#### REQUIRED TASK:
Pull out the lines of the records that begin with the line containing "This screenshot has width=535, height=252." and end with the line containing "Action: coord(46,338)", including both of those lines. Reproduce them character for character and give nothing else.

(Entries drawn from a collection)
+++

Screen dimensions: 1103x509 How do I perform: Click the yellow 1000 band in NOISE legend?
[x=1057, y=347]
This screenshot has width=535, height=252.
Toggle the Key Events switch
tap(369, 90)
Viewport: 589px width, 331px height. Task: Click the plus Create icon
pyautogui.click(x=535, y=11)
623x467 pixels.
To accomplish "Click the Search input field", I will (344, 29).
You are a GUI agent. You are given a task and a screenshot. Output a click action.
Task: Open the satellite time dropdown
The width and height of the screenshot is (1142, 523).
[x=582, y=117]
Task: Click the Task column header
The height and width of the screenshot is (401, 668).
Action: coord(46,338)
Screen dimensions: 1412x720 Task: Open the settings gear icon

+++

#### EXERCISE RESULT:
This screenshot has width=535, height=252.
Toggle the Key Events switch
tap(369, 90)
Viewport: 589px width, 331px height. Task: Click the plus Create icon
pyautogui.click(x=535, y=11)
623x467 pixels.
To accomplish "Click the Search input field", I will (344, 29).
You are a GUI agent. You are given a task and a screenshot. Output a click action.
Task: Open the satellite time dropdown
The width and height of the screenshot is (1142, 523).
[x=582, y=117]
Task: Click the Task column header
The height and width of the screenshot is (401, 668).
Action: coord(46,338)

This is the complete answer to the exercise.